Secondly, the mechanisation and professionalisation of garbage collection with the use of tractors and JMC branded uniforms attempts to coalesce this group of workers into the state machinery. In other words, during garbage collection, JMC sanitation workers can be seen as part of the state. They are not to be seen as Parayars carrying out their ‘inherited’ vocation, or as Parayars who have historically been prevented by higher caste groups (and the institutions under their control) from moving out of this line of work.

Many of the sanitation workers from the community do not wear uniforms or boots. Some use their bare hands to pick up the garbage. Seeing this on multiple occasions, it was hard to ignore the stark symbolism of the Parayar identity, unbending against the state’s attempt to render them invisible through the state’s mechanisation and professionalization of their work.

This is also evident in the hiring practices for sanitation workers.
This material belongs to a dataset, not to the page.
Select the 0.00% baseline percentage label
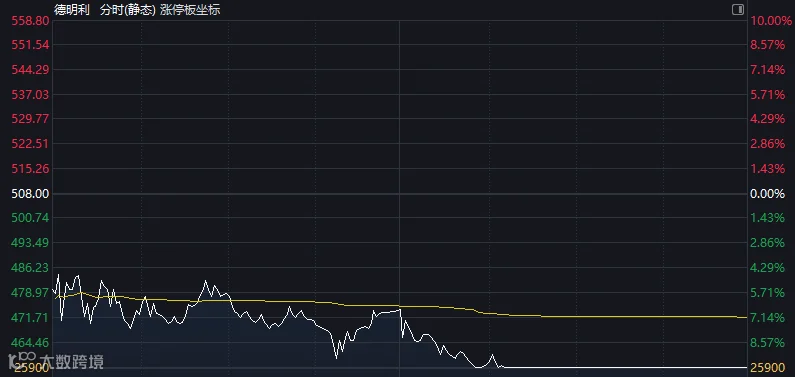Viewport: 795px width, 377px height. [x=768, y=194]
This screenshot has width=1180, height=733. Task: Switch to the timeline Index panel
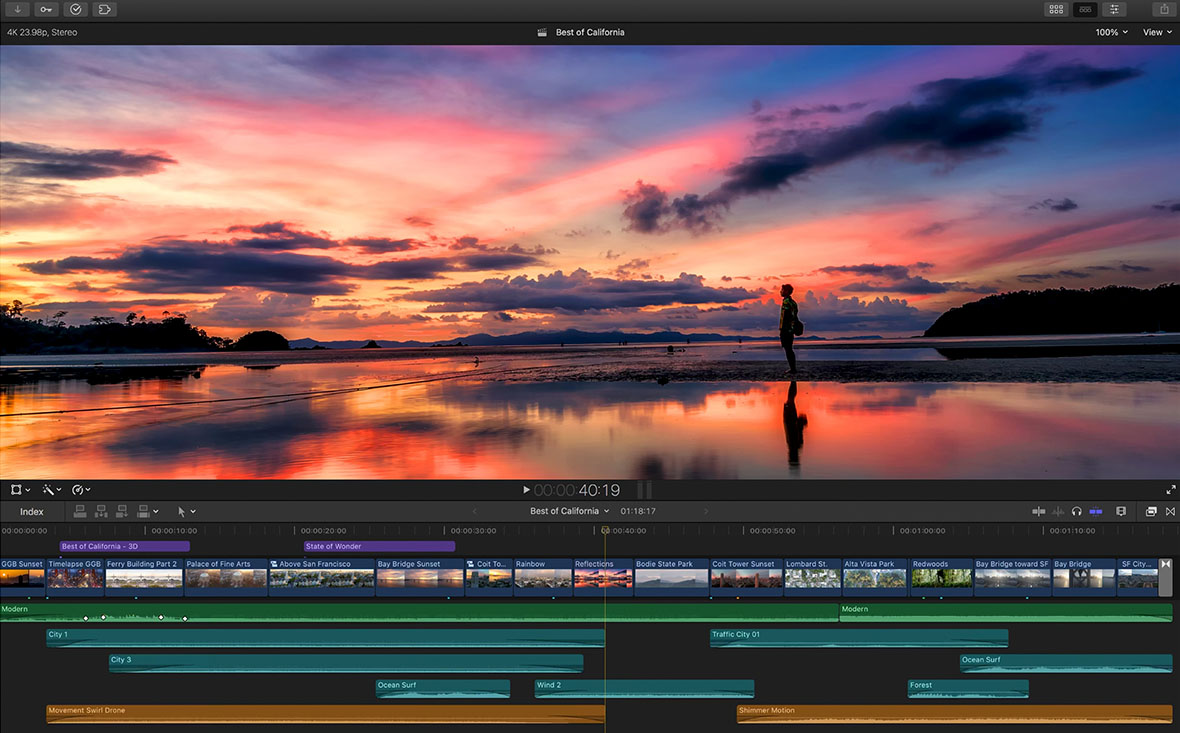31,511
In theory, workers are selected on the basis of their education and prior experience in sanitation work; in practice, however, workers are chosen on a hereditary basis, as those with experience in sanitation work are likely to be from the Parayar caste.

This begs the question(s) – What allows for the subversion of the formal procedures and processes. That is, Why are uniforms not strictly enforced? Why does the selection of sanitation workers continue to take place on a hereditary basis?

Building a hybrid state and implications for caste identity

One of the main reasons for sanitation workers to subvert norms – such as throughnot wearing uniforms or for JMC officials to not adhere to merit based selection and provide jobs on a hereditary basis – is because sanitation in Jaffna exists within a hybrid state. By hybrid I mean where, ‘modern’ technocractic and bureaucratic structures are interwoven with ‘older’ patronage and clientalistic networks. In this instance patron -client networks between the community and the locally influential Eelam People’s Democratic Party provided leeway for the community to assert their caste identity at the JMC and work outside formal processes.

A central aspect of state building in post war Jaffna was fusing the state apparatus with various patronage and clientalist networks that had been working parallel to the state during the war. Such configurations are a double edged sword: on the one hand, the persistence (and inclusion) of informal mechanisms by the state provide the community members with opportunities to constantly negotiate their position in the JMC. At the same time, the persistence of informal institutions means that embedded caste relations continue to shape access to jobs for the Parayar community and veil the resistance, exclusion and discrimination they face in their aspiration for social mobility.